▶ _Aim of the exercise_:
Return the listing in full and exactly, but without a single picture.

(Raw data begins)

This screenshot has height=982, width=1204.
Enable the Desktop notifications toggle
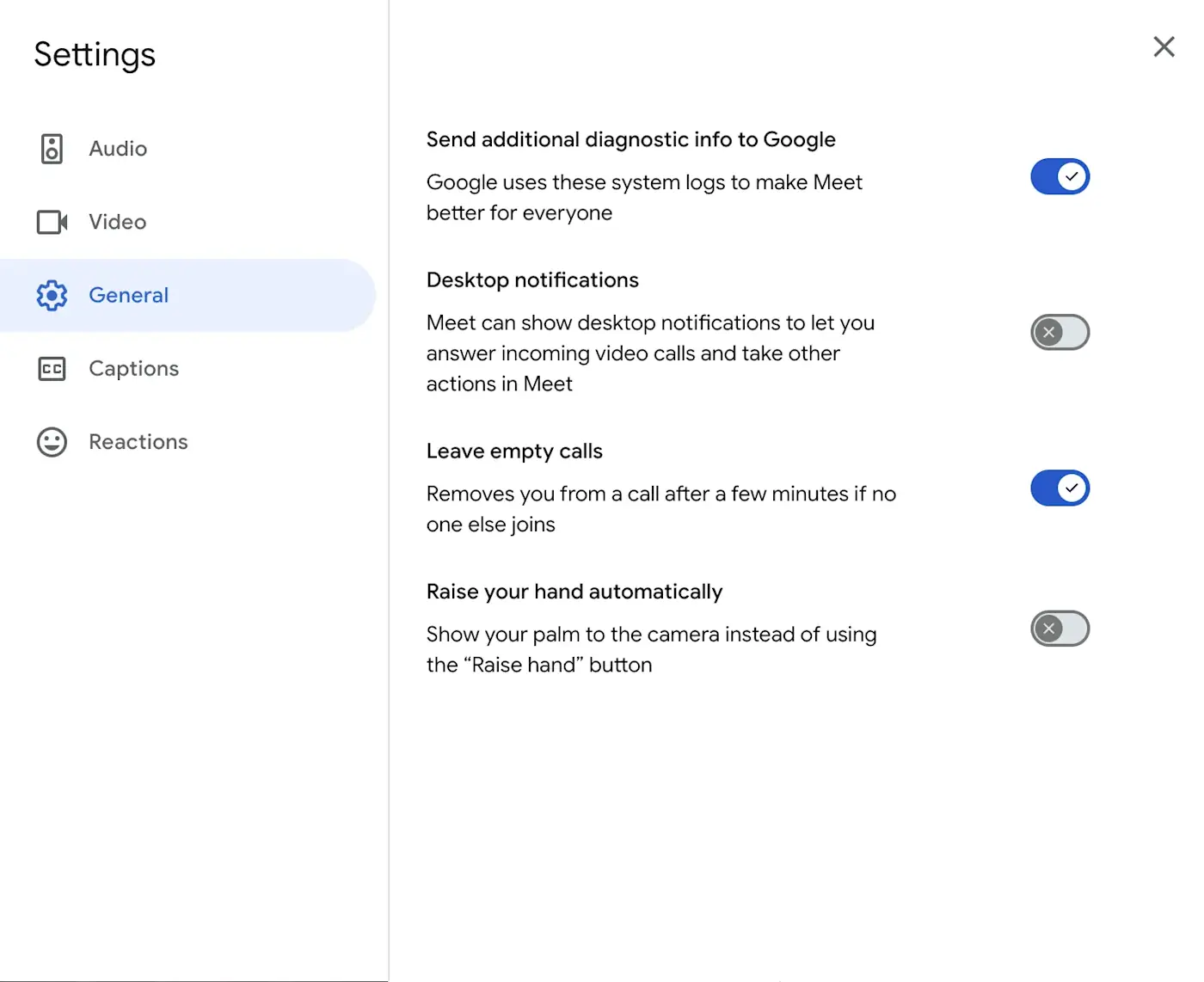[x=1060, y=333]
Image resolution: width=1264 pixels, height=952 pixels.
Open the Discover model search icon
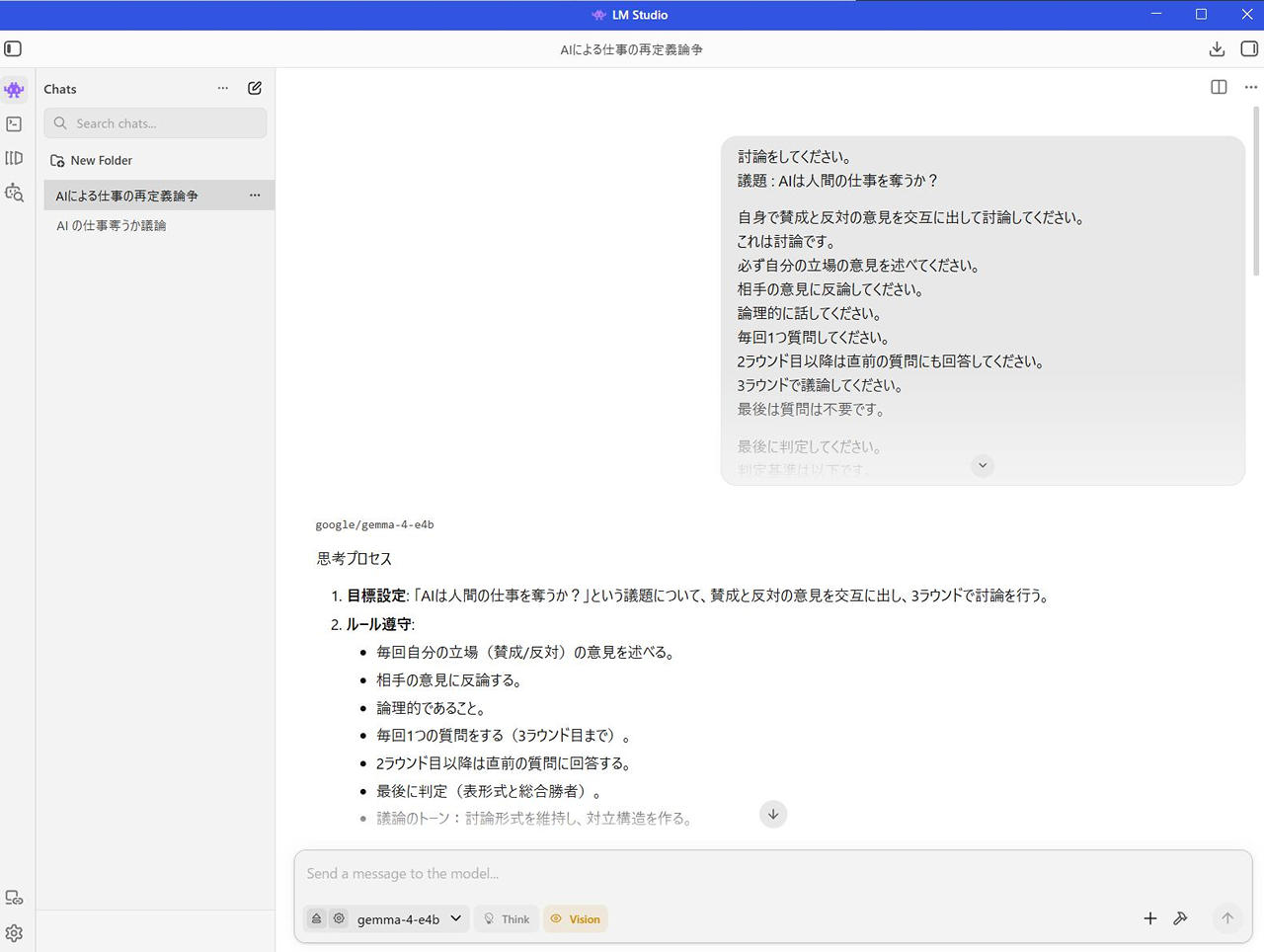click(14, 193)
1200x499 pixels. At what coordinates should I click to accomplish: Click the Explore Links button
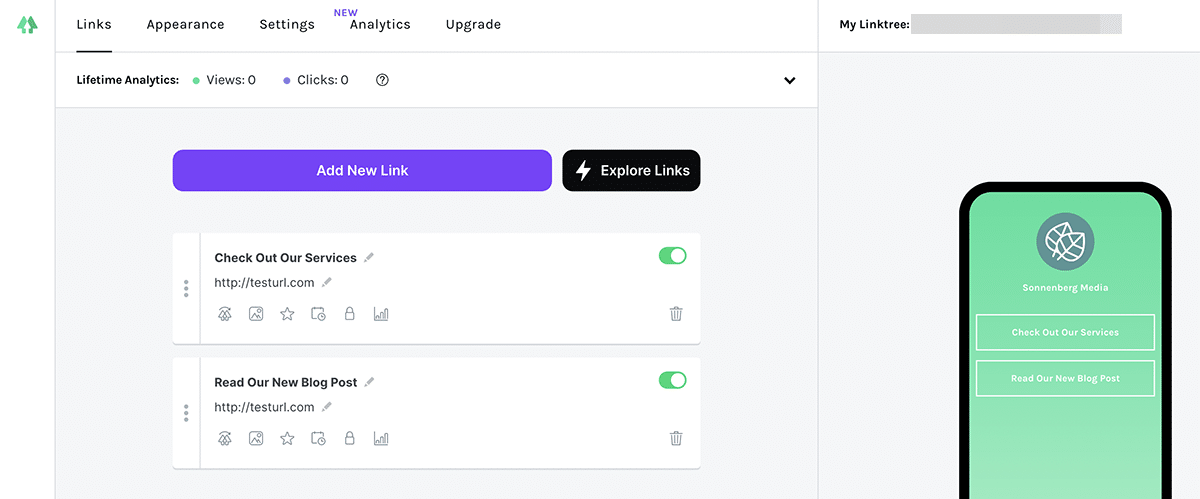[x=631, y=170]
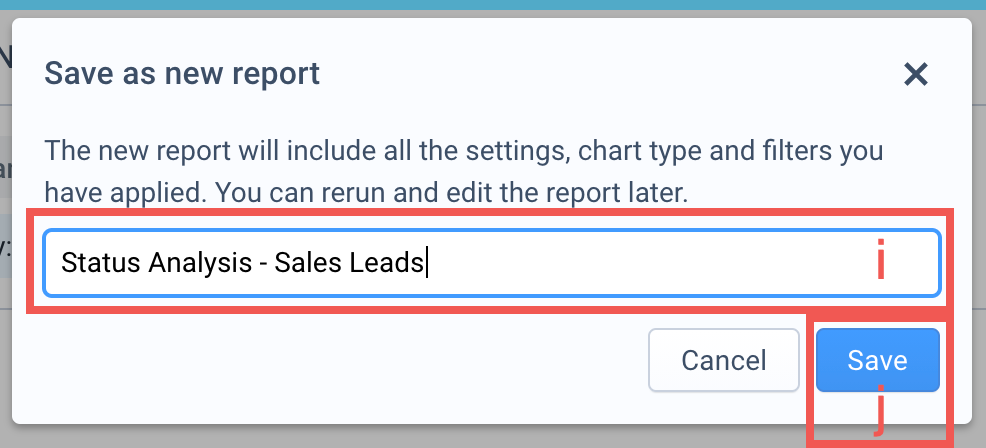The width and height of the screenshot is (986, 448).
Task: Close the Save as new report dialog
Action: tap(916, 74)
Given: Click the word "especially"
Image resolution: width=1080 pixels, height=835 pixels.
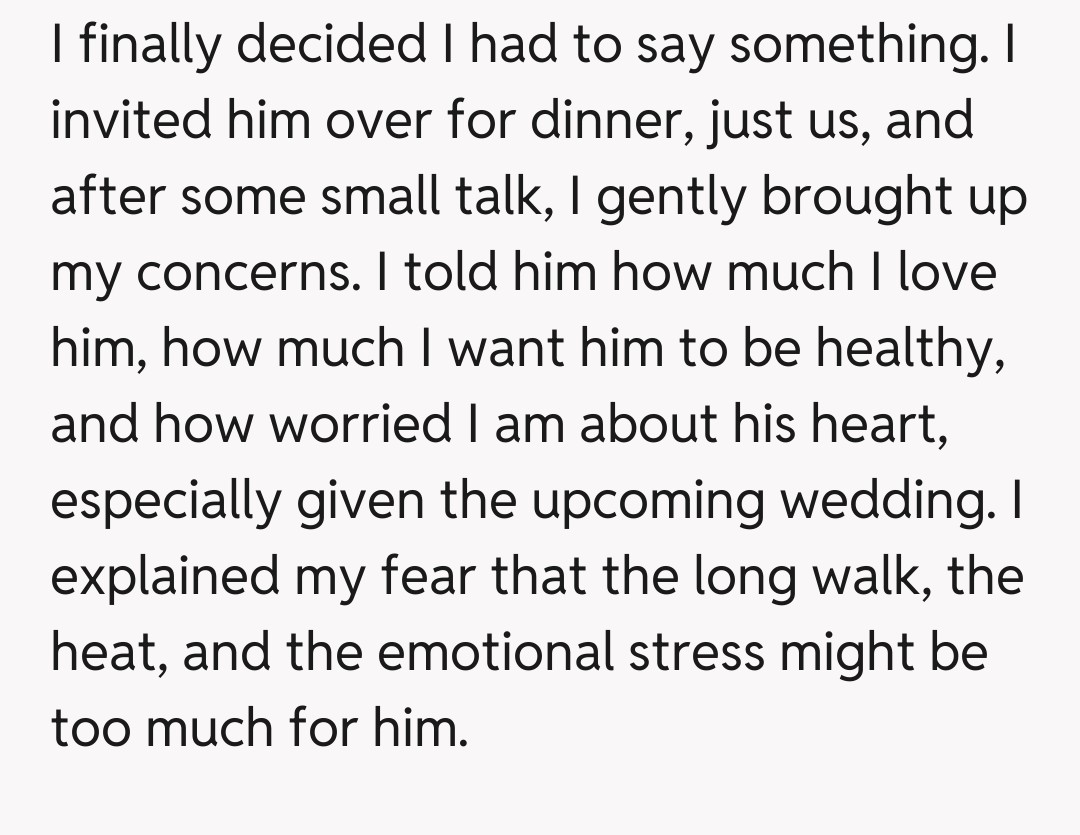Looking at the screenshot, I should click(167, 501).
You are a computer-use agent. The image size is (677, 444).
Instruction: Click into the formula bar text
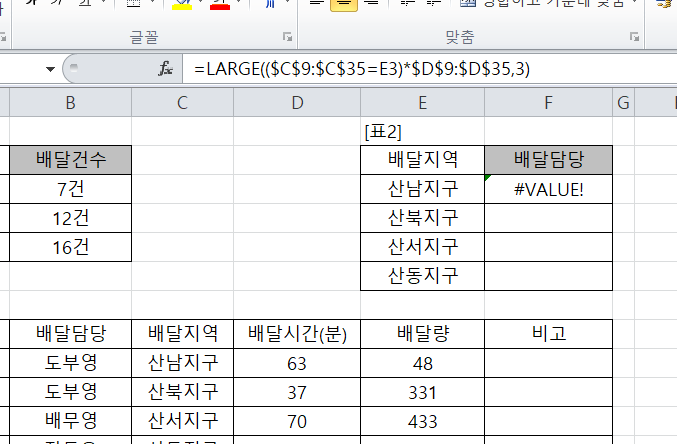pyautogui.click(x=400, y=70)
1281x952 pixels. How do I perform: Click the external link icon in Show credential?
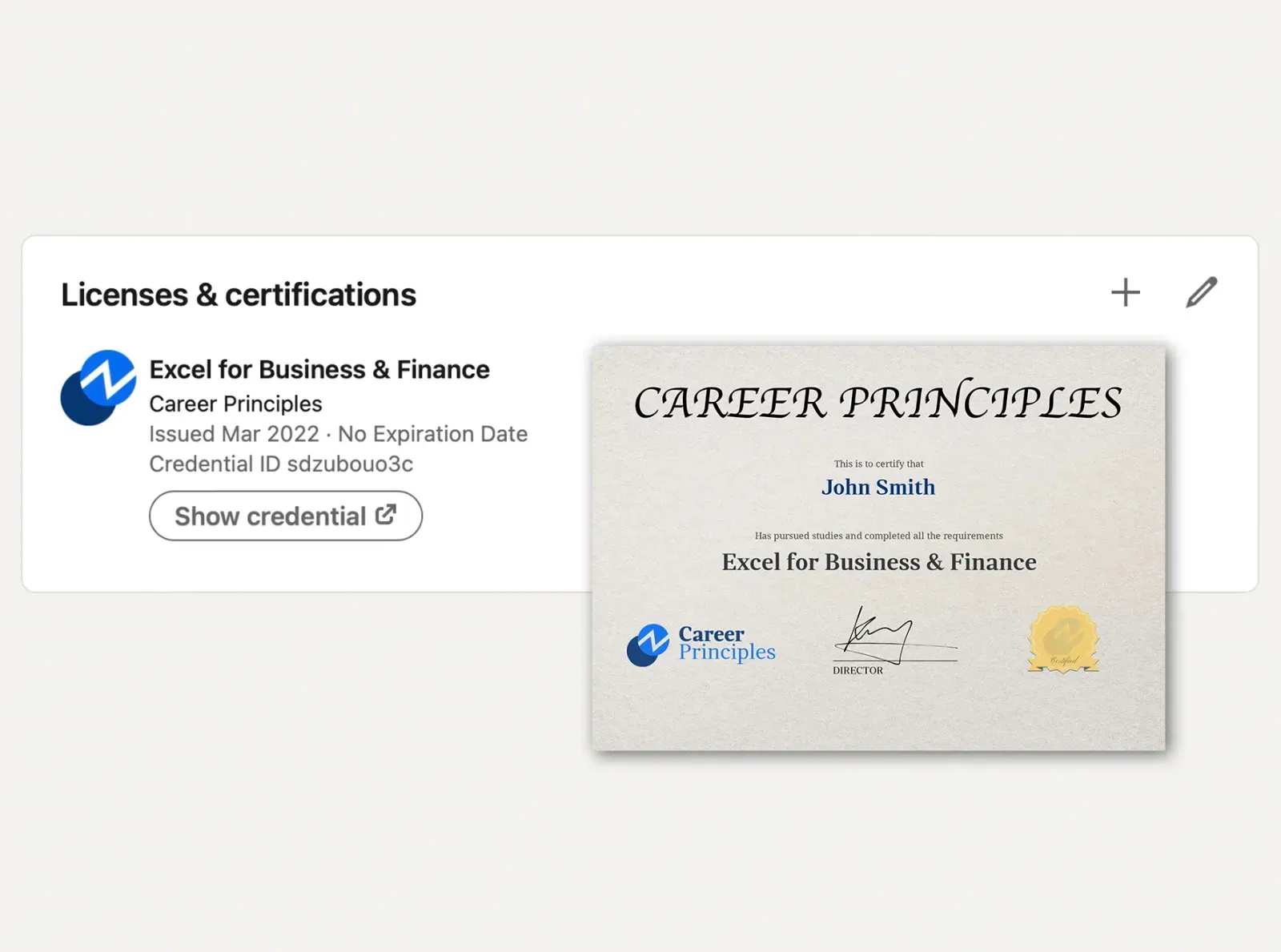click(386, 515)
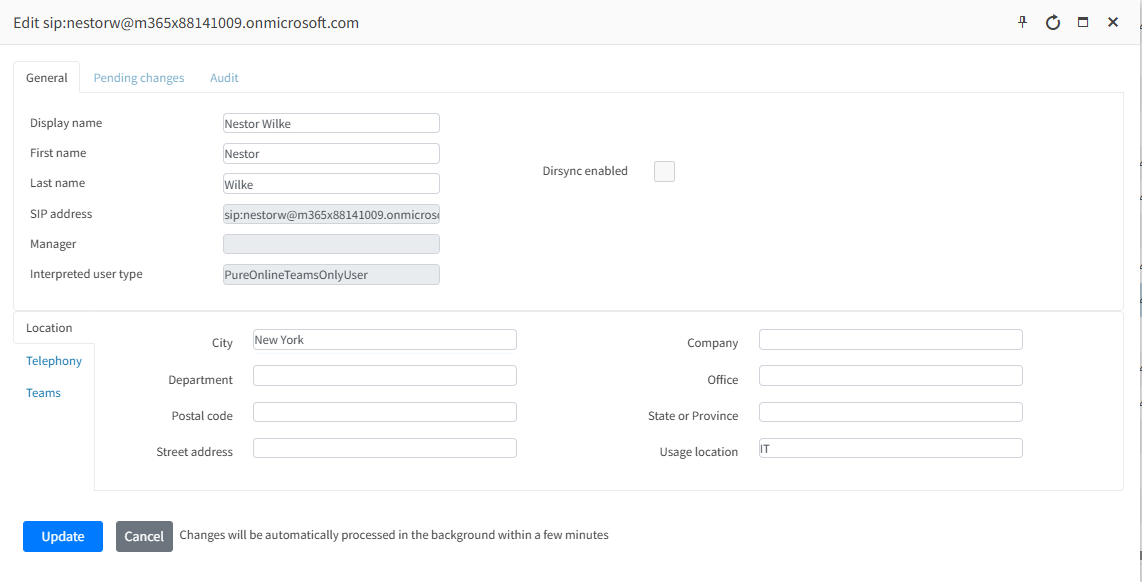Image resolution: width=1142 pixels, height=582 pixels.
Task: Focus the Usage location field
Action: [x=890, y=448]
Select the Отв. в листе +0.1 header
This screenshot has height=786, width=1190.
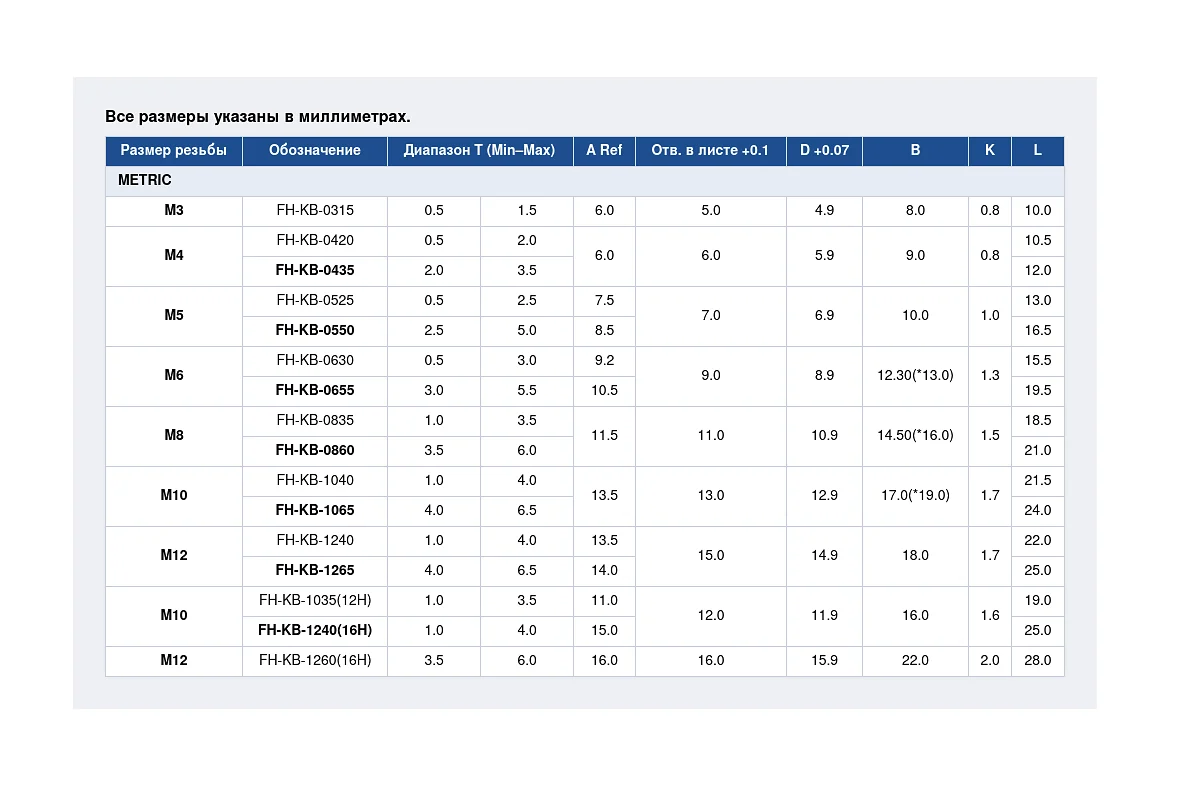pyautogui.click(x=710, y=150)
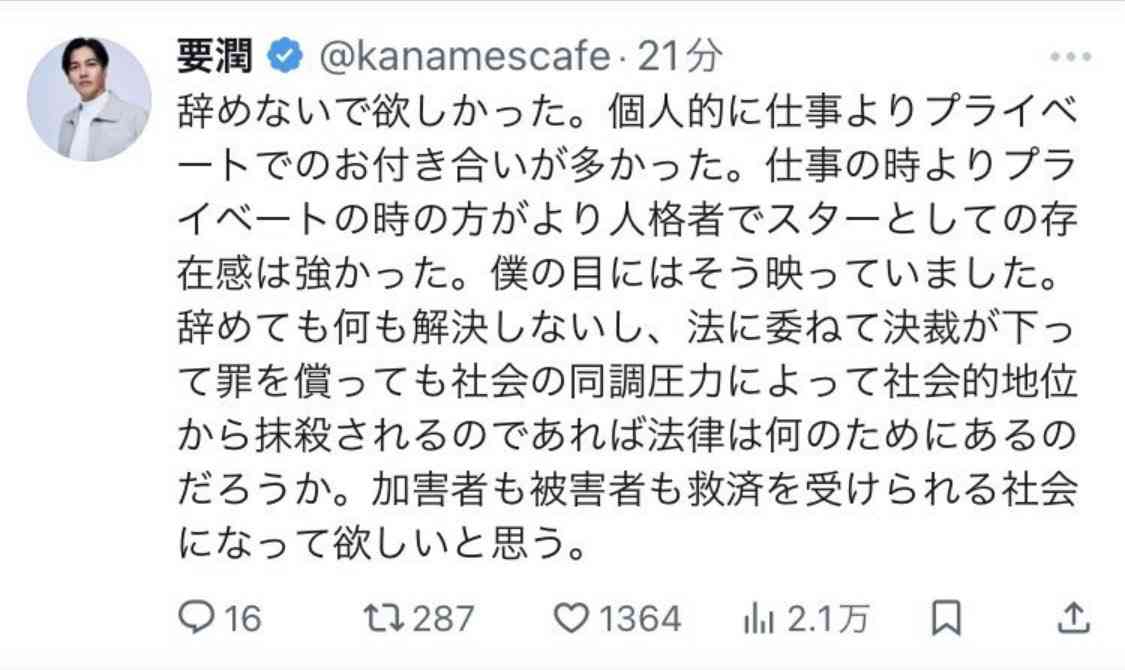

(Raw data ends)

▶ _Response_:
This screenshot has height=982, width=1204.
Enable the Desktop notifications toggle
[x=1060, y=333]
Image resolution: width=1264 pixels, height=952 pixels.
Open the Discover model search icon
click(14, 193)
1200x499 pixels. At what coordinates should I click to accomplish: Click the Explore Links button
[x=631, y=170]
The width and height of the screenshot is (986, 448).
Task: Close the Save as new report dialog
Action: tap(916, 74)
Given: Click the word "especially"
Image resolution: width=1080 pixels, height=835 pixels.
Looking at the screenshot, I should click(167, 501).
You are a computer-use agent. The image size is (677, 444).
Instruction: Click into the formula bar text
pyautogui.click(x=400, y=70)
1281x952 pixels. How do I perform: Click the external link icon in Show credential?
click(386, 515)
Image resolution: width=1142 pixels, height=582 pixels.
Task: Focus the Usage location field
Action: [x=890, y=448]
Select the Отв. в листе +0.1 header
This screenshot has height=786, width=1190.
pyautogui.click(x=710, y=150)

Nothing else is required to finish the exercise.